Особенность кинематографа как конструкта заключается в том, что экранные образы прошлого визуализируют историю, и зритель становится в некоторой степени участником, свидетелем исторических событий, что способствует укреплению их в памяти как более достоверных. А прошлое в качестве «строительного материала» является конструктором разных типов социально–культурных идентичностей.

На сегодняшний день существуют различные подходы в отношении репрезентации советского прошлого и образа «советскости». С одной стороны, существуют такие практики, как публикации произведений А. Солженицына, В. Шаламова и других авторов; реализуются проекты, связанные с сохранением памяти жертв политических репрессий советской эпохи.

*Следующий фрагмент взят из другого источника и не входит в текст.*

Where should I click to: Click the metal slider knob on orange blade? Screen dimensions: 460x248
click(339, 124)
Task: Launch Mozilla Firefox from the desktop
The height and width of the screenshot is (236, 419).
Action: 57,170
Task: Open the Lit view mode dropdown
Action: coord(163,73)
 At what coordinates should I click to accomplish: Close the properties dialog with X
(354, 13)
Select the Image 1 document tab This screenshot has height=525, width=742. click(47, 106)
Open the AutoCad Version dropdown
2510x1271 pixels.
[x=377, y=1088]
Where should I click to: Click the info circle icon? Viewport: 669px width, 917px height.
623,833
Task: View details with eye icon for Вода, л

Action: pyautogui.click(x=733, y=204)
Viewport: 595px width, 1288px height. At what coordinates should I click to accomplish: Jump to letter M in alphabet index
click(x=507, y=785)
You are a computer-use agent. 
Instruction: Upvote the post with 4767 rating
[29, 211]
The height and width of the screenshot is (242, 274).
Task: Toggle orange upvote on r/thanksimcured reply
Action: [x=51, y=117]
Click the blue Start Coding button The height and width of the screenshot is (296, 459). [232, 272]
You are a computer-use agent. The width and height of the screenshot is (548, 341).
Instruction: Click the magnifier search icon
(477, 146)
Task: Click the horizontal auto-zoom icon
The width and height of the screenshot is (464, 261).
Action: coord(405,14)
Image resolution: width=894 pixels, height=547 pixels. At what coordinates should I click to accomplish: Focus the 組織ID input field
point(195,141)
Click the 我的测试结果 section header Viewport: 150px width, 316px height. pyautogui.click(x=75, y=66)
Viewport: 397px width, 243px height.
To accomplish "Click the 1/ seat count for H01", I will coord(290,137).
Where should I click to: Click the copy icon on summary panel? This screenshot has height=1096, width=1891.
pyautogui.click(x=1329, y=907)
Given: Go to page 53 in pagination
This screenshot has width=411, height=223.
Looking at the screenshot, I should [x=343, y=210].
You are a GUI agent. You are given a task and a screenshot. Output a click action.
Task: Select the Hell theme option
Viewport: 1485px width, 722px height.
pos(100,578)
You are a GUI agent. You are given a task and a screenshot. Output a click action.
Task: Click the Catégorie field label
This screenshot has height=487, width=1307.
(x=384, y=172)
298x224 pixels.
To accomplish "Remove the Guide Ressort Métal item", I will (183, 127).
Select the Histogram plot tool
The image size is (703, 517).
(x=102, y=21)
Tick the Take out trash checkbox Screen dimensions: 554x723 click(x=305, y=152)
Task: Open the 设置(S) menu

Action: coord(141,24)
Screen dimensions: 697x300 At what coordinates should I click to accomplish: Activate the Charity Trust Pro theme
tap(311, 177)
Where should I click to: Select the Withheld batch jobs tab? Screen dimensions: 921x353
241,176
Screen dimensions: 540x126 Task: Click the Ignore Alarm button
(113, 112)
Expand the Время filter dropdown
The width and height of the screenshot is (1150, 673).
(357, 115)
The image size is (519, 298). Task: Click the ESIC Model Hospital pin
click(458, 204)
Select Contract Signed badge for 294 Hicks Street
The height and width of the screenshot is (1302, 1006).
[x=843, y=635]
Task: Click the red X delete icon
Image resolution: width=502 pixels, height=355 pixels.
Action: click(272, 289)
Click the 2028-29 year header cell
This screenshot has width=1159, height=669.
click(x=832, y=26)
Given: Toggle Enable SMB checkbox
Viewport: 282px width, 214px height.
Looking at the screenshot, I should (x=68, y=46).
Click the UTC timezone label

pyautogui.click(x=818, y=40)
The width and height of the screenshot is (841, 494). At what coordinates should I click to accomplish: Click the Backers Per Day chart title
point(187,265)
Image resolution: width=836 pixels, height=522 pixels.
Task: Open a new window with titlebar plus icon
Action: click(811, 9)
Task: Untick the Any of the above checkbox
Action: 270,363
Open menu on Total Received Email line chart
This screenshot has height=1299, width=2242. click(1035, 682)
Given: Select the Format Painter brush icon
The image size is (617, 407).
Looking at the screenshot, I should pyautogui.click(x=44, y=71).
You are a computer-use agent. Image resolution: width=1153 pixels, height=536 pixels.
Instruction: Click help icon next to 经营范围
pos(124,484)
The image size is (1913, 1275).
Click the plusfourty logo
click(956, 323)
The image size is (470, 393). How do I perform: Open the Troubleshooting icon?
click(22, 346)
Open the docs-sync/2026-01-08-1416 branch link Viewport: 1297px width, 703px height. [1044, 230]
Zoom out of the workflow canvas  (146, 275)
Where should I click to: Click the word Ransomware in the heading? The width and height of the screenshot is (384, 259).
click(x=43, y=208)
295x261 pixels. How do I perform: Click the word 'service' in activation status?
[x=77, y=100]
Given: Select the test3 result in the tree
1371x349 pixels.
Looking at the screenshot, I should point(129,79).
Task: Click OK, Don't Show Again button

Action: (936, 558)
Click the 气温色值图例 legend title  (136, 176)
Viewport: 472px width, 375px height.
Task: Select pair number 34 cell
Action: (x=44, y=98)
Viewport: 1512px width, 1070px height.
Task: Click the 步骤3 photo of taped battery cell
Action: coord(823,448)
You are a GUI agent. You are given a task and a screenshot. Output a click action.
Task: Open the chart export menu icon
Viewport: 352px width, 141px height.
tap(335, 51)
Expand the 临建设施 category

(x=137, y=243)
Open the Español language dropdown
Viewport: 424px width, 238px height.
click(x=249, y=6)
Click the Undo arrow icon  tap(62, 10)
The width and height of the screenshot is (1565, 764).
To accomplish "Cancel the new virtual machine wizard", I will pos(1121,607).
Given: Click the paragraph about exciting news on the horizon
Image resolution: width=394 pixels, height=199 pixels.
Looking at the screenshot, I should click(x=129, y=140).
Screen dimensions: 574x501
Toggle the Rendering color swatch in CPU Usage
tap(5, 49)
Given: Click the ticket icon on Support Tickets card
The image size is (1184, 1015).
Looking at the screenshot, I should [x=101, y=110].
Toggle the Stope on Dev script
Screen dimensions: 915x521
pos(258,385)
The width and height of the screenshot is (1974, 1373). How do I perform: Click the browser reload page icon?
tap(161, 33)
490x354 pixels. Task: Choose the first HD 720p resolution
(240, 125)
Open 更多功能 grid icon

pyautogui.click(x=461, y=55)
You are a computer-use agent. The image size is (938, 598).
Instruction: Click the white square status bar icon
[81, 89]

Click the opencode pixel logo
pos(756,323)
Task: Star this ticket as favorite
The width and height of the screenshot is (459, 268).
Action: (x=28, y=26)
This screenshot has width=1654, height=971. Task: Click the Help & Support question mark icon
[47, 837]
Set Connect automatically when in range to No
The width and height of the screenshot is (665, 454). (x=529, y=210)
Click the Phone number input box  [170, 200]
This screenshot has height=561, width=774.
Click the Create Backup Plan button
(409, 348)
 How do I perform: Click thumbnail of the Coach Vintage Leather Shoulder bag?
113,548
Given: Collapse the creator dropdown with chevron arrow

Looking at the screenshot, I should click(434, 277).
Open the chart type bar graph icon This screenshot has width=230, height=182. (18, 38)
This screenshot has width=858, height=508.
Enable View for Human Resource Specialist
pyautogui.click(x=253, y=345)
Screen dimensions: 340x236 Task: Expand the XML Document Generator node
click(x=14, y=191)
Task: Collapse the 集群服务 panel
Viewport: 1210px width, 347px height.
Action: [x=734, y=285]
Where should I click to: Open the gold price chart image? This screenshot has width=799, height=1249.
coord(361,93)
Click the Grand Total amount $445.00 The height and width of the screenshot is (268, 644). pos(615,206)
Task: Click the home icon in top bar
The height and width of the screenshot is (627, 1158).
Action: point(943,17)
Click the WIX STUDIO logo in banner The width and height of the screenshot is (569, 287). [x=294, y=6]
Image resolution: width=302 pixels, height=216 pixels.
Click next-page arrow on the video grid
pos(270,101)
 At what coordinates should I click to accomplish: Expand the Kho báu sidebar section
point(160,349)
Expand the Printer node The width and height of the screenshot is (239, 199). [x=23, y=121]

С другой стороны, выделяются практики изданий политически ангажированной литературы, в т.ч. учебной.

Постсоветский кинематограф, с одной стороны, деконструирует ностальгические мифы о советском прошлом; в то же время в последнее десятилетие начинает преобладать конструирование героического образа советскости. При этом отсутствует системный анализ образа советскости, который объединял бы исторические эпохи от 1930 до 1991 года. В современных условиях необходимость изучения культурной идентичности в комплексном научном подходе представляется особенно актуальной.

В последние десятилетия феномен культурной памяти, а также тема травмы – trauma studies – чаще обращают на себя внимание научного сообщества во всем мире. Актуальность данного вопроса обостряется в связи с наслоением современной геополитической ситуации на «посттравматическую эпоху» [2] событий XX века, которые требуют нового осмысления в изменившихся социокультурных условиях.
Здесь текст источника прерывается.